The Nash Ensemble has won many awards in recent years, including, on two
occasions, Royal Philharmonic Society annual awards for chamber ensembles.
Amelia Freedman is a Fellow of the Royal Academy of Music. For her
services to music, she has been awarded a CBE, an Honorary Doctorate of Bath
University, the Cobbett Gold Award by the Worshipful Company of Musicians, the
Leslie Boosey Award by the Performing Right Society and the Royal Philharmonic
Society, and has been appointed Chevalier dans l’Ordre National du Mérite by
the President of France. Amelia has been Artistic Director of the Bath
Mozartfest since 1995. She resigned after ten outstanding years as Head of
Classical Music at the South Bank Centre in June last year.

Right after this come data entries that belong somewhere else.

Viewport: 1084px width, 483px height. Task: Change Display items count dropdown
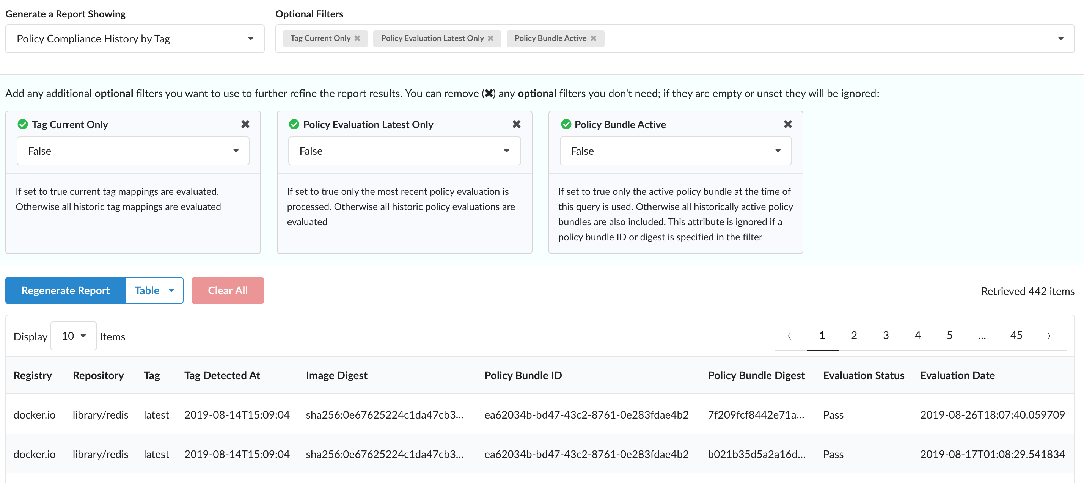[x=74, y=336]
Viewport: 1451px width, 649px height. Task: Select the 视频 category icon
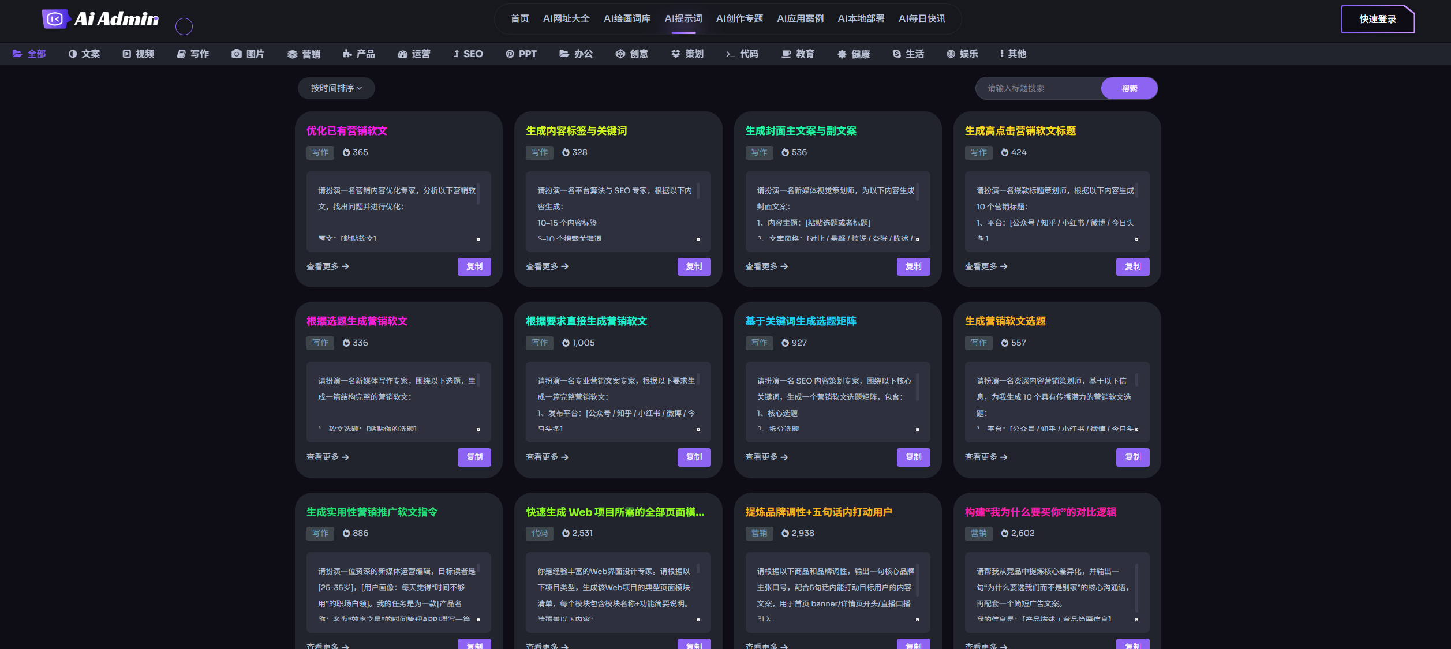pos(127,54)
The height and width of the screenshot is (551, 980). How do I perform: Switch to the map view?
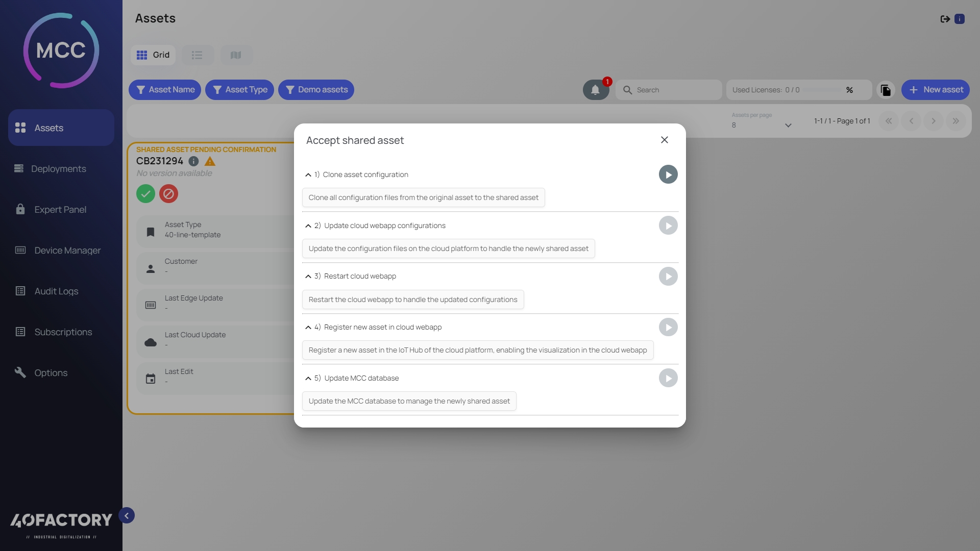point(235,55)
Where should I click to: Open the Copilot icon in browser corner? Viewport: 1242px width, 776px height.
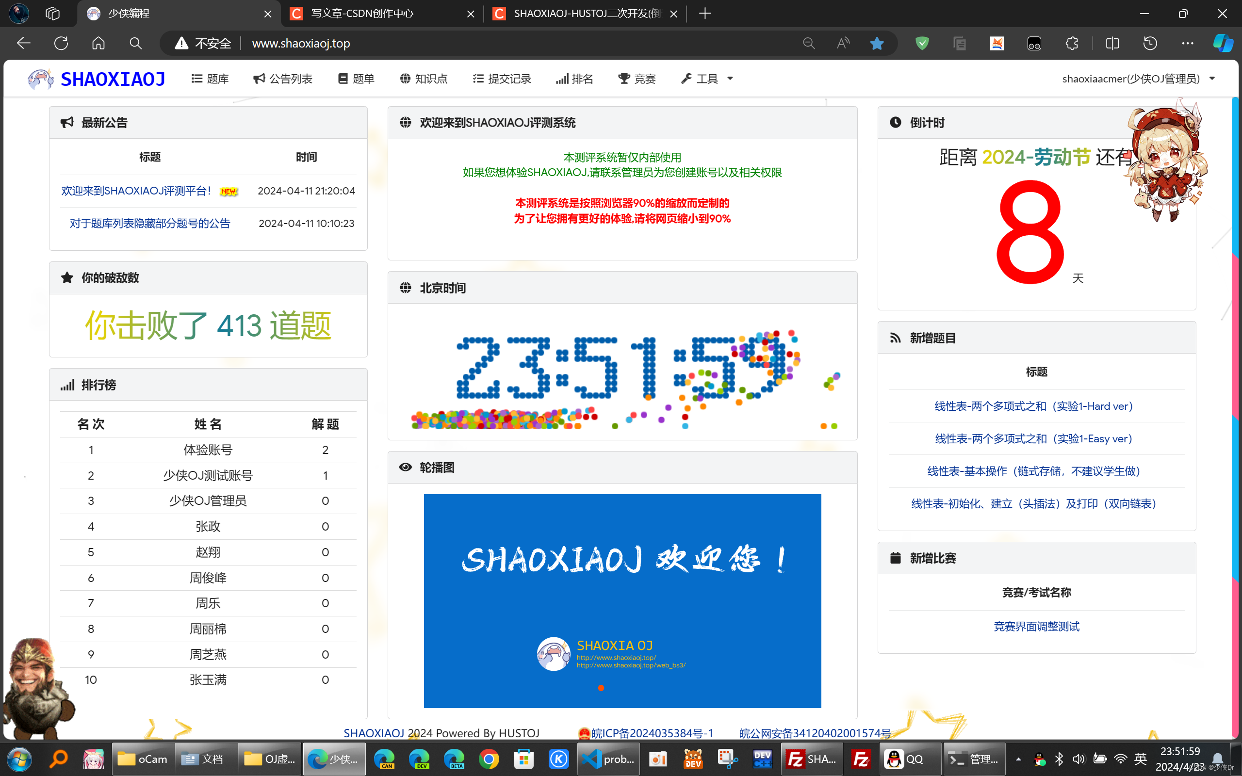(1222, 43)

The current Nash performing schedule includes tours to the Netherlands, the USA,
Sweden, Germany and Norway. In the UK, its schedule will include further
series at the Wigmore Hall, appearances at the South Bank, the Barbican and the
Proms and regional programmes and concerts in the City of London Festival, the
Cheltenham Festival, the Bath Mozartfest, and many others.
“The wonder is that the Nash spirit has remained so consistently fresh.
What matters to us is the joy of music making in a team, married to the thrill
of new discoveries”.
The musicians of the Ensemble who will be playing for
us in Malvern are Ian Brown piano, Marianne Thorsen and Malin Broman violins,
Lawrence Power viola and Tim Hugh cello.